How it started
One day I have tried to use my plex instance and it was unreachable. I started digging into it.
There were couple of containers that wouldn’t start and also inspection using k9s CLI was taking ages.
Started digging
I have started looking into logs, I saw couple of issues related to SQL - like slow queries.
Then I remembered that K3S is using SQLite as default database, which may not be ideal, for long living clusters.
I have checked out the size of it, and oh my, it WAS HUGE!
root@raspberrypi:/var/lib/rancher/k3s/server/db# du -hs state.db
25G state.db
The solution
I have been googling around a bit and found out, that you can pretty easily migrate from SQLite to embedded etcd.

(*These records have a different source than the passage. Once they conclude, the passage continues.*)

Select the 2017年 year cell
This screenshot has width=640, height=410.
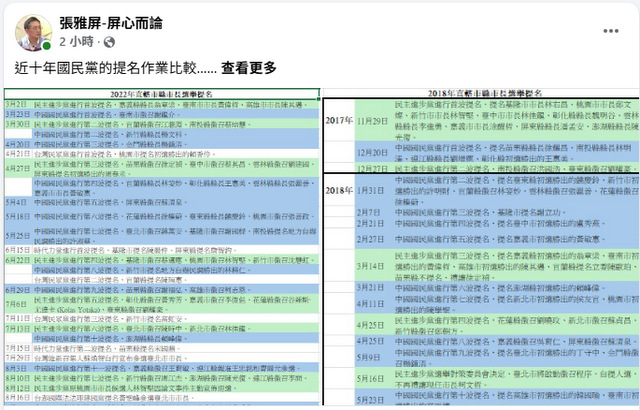(339, 120)
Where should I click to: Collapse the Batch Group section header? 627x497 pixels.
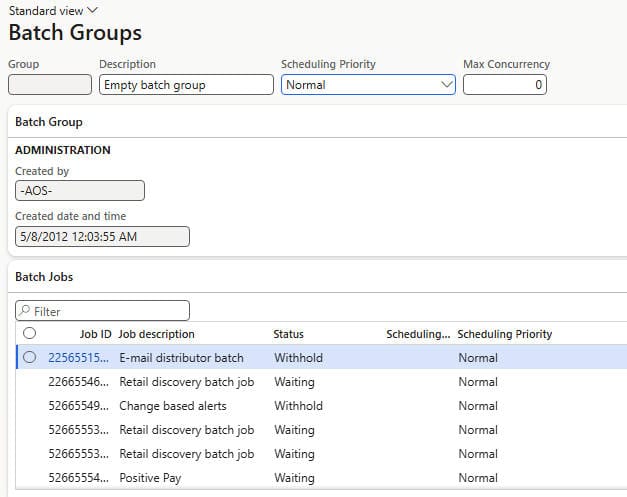tap(49, 122)
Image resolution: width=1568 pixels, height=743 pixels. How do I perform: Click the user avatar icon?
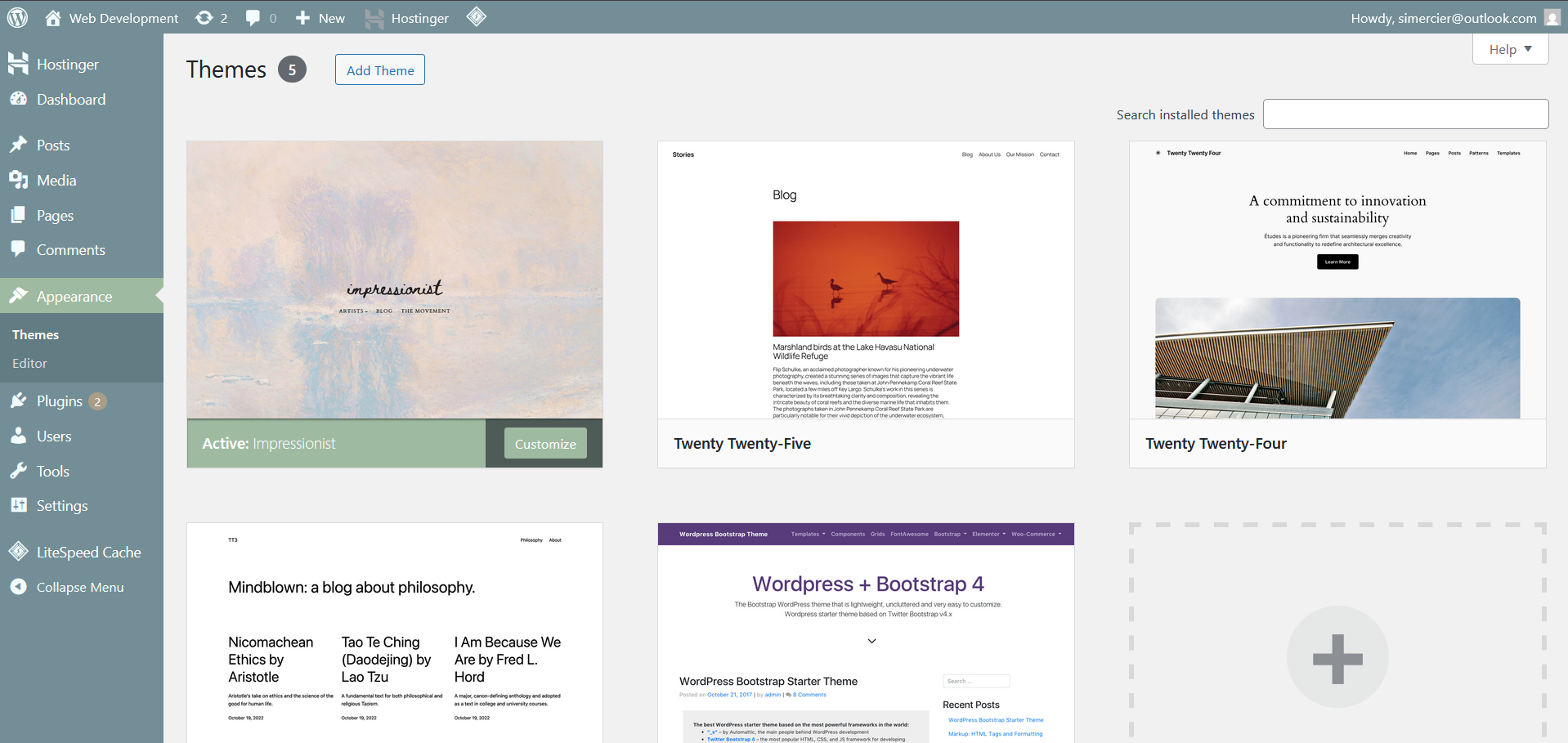1552,18
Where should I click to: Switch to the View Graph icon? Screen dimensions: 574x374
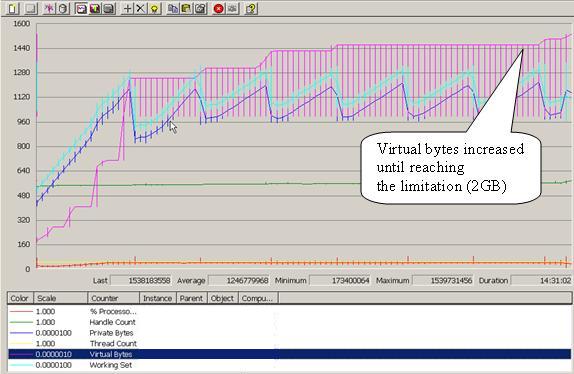click(81, 8)
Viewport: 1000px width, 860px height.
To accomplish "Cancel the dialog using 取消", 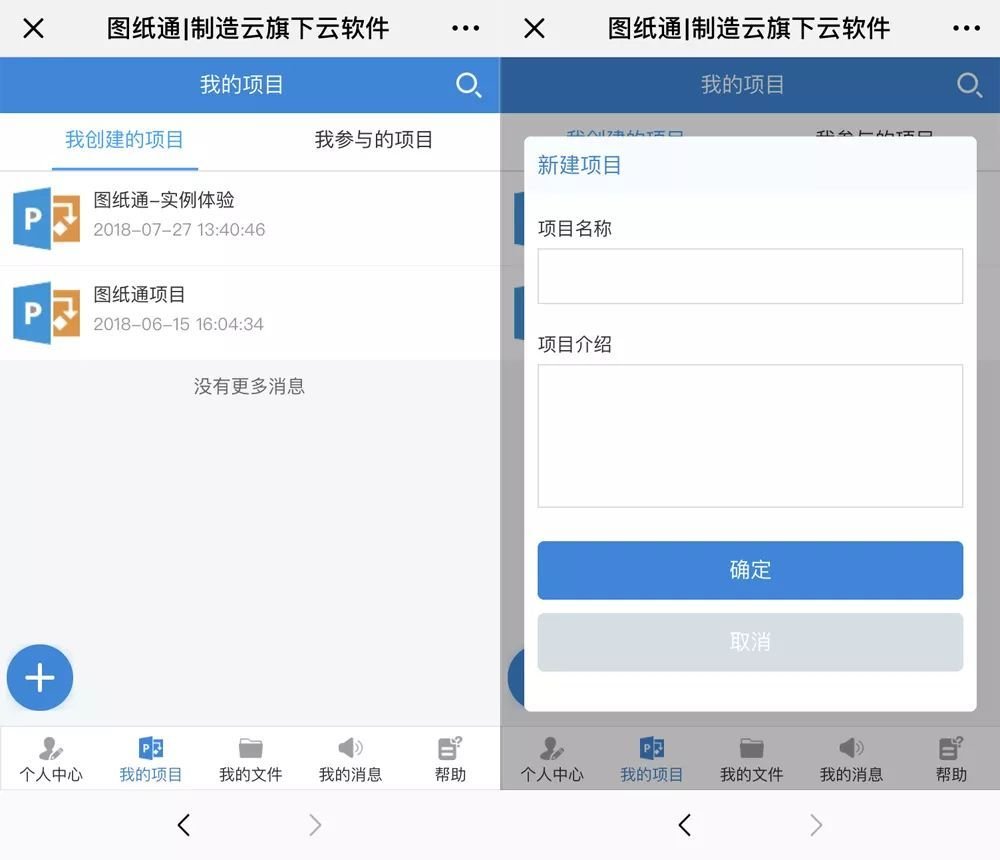I will click(x=750, y=642).
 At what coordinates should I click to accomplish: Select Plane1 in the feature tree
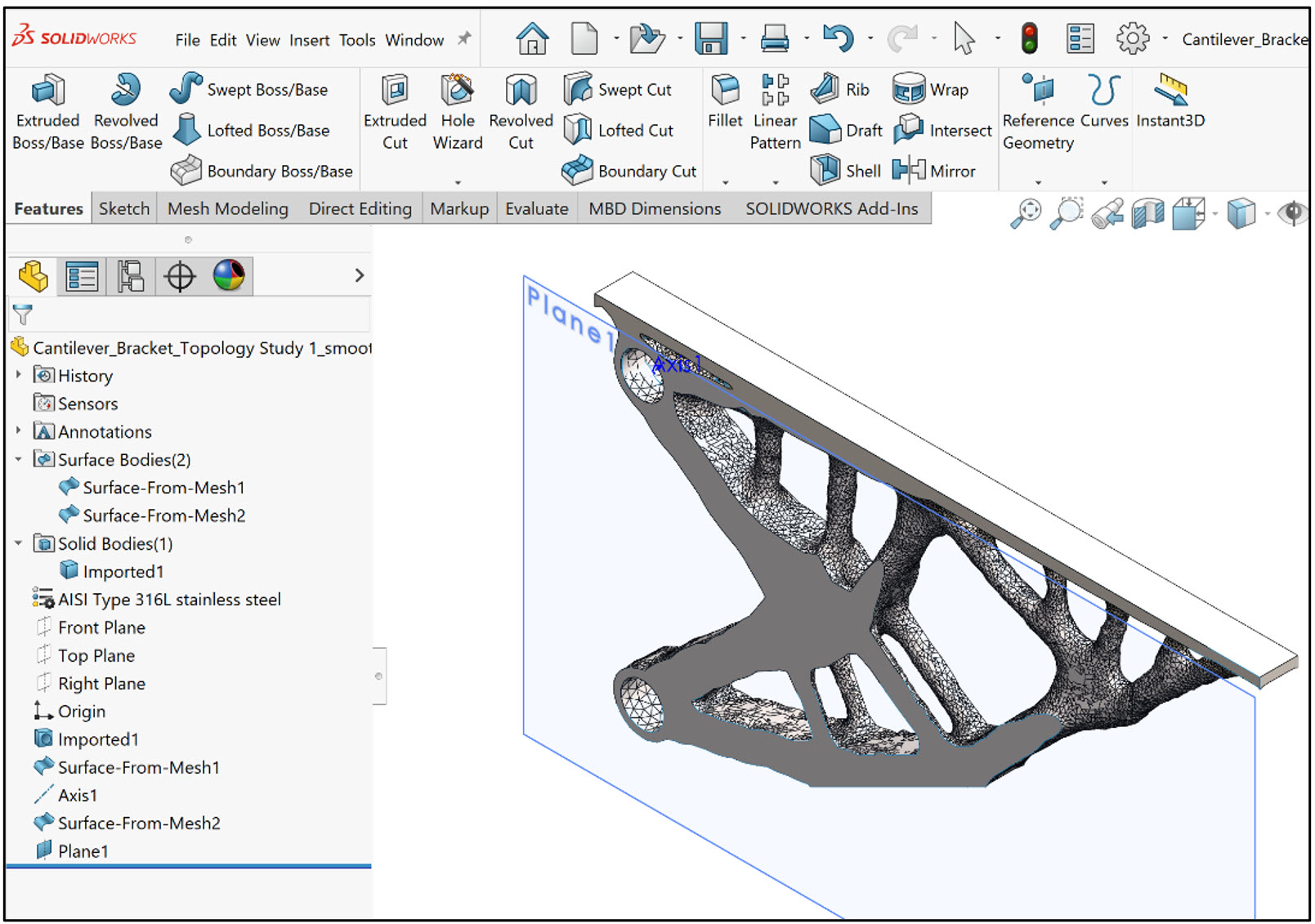(82, 850)
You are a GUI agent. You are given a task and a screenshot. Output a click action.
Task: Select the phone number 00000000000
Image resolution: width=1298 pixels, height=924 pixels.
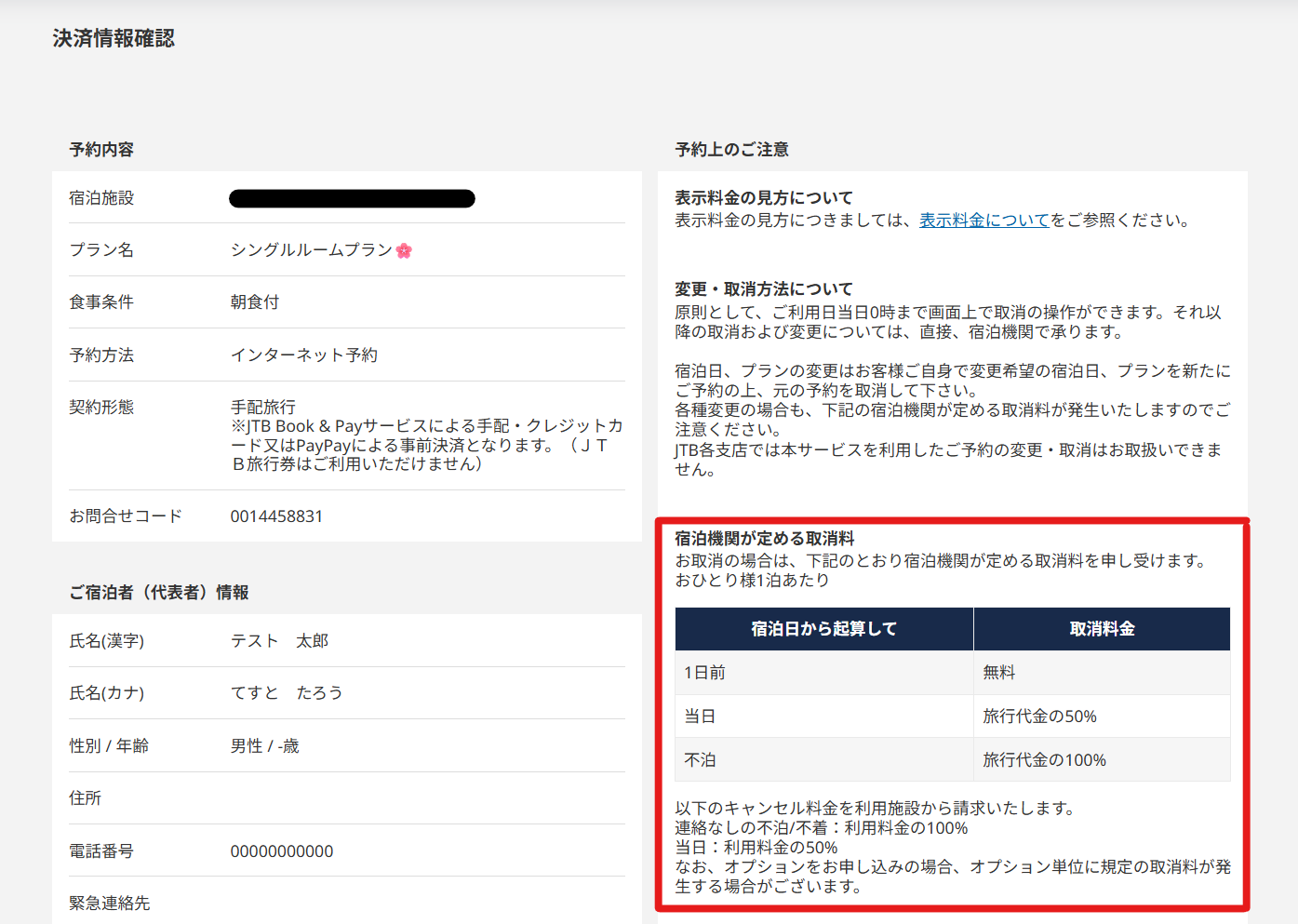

The migration is done by adding --init-cluster argument to k3s and then restarting it.
How I did it?
systemctl stop k3s
vim /etc/systemd/system/k3s.service
I have added the --init-cluster argument to the ExecStart line, which resulted into something like this:
ExecStart=/usr/local/bin/k3s \
server \
'--disable=servicelb' \
'--disable=traefik' \
'--cluster-init' \
'--etcd-expose-metrics' \
...
Then I have restarted the server and the service:
sudo reboot
sudo systemctl start k3s
The start few seconds, if I compare it before, when debugging when I tried restarting the k3s instance, it was eating 4CPU cores and didnt boot to usable state after 10+ minutes. But after that the migration completed, k3s started running and all the containers were up and running.
This is the end :)